To our knowledge, when conducting AVC, the HBR will decrease. However, our outbreak did not provide a background for our investigation. During our outbreak control, AVC was conducted immediately covering the whole community, thus the procedure of interaction between AVC and HBR was shortened in a short time (a day). The results of our models also showed that the TAR and DO of rHBR (100%), AVC, and rHBR (100%)+AVC were almost the same (Table 3). Therefore, the interaction mechanism between AVC and rHBR remains unknown. More researches are needed to quantify the interaction.
Limitations
There are several limitations in our study. Firstly, our simulation model has dynamics the dengue incidence using the ODE model based on a small scale outbreak in a community. The small population based modelling might lead to some uncertainty. Fortunately, our previously research found that the simulation results would be stable when the population is larger than 2000 people [24]. In addition, the transmission among the population was clear by the virological- and epidemiological-based evidence. We got gene sequences data of about 89% confirmed cases during the outbreak. The vector surveillance data during the outbreak and in the year of 2018 also provided a solid grounding in the foundations of model. These efforts have improved the reliability of our modelling and effectiveness assessment of intervention. Secondly, the effect of the Jongdari typhoon (23 Jul—4 Aug) was not taken into account, but this potentially may influence the number of dengue confirmed cases.
Conclusions
Without intervention, DENV-1 could transmit rapidly within a short period of time and lead to high attack rate in community in China. The ODE models can be used to simulate the incidence dynamic of dengue outbreak and to assess the effectiveness of the countermeasures. AVC or rHBR should be recommended as primary interventions to control the dengue virus transmission rapidly at the early stage of an outbreak. Bed net or mosquito repellents were encouraged to be used in the community to reduce HBR, and space spraying of insecticides was recommended to control adult vector during the outbreak.
Supporting information
S1 Checklist. STROBE Statement—Checklist of items that should be included in reports of observational studies.

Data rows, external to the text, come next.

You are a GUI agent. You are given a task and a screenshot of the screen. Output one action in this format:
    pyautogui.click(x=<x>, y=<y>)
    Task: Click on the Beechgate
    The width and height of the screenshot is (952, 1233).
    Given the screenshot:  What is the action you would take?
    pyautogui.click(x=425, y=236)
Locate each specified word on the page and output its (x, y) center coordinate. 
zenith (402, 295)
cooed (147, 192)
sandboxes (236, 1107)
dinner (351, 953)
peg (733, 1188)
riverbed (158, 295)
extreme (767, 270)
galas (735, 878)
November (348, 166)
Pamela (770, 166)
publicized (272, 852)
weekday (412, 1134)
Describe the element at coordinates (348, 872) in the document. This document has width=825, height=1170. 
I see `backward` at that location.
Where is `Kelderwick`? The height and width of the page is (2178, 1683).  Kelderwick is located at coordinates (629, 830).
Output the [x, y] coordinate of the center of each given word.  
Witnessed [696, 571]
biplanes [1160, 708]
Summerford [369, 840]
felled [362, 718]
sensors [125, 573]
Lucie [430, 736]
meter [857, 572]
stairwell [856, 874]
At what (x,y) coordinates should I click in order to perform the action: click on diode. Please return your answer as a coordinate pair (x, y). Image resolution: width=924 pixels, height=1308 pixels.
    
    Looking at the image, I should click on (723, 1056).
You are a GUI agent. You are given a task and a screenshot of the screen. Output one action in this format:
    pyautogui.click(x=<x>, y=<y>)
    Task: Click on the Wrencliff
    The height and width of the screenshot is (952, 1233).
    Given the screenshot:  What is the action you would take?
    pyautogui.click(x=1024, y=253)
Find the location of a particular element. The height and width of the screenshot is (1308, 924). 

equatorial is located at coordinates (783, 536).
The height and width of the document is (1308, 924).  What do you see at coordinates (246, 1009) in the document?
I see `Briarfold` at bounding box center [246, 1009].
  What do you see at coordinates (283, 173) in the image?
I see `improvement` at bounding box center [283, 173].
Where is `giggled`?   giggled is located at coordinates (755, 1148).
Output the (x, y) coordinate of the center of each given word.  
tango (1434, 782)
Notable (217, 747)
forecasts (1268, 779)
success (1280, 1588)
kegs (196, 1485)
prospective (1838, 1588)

https://doi.org/10.1371/journal.pntd.0007659.s001
(DOCX)
S1 Table. The names and the GenBank accession numbers of the 25 viruses.
https://doi.org/10.1371/journal.pntd.0007659.s002
(XLSX)
S1 Fig. Curve fitting of data from the baseline of the outbreak simulation from August 11 to 19, 2018.
https://doi.org/10.1371/journal.pntd.0007659.s003
(TIF)
S2 Fig. Sensitivity analysis to 8 parameters based on the 1000 runs of the model.
A, sensitivity analysis to parameter ωp; B, sensitivity analysis to parameter ωm; C, sensitivity analysis to parameter q; D, sensitivity analysis to parameter γ; E, sensitivity analysis to parameter γ’; F, sensitivity analysis to parameter a; G, sensitivity analysis to parameter n; H, sensitivity analysis to parameter b.
https://doi.org/10.1371/journal.pntd.0007659.s004
(TIF)
Acknowledgments
We thank the staff members in the hospitals, local health departments, and county-level CDCs for their valuable assistance in coordinating data collection.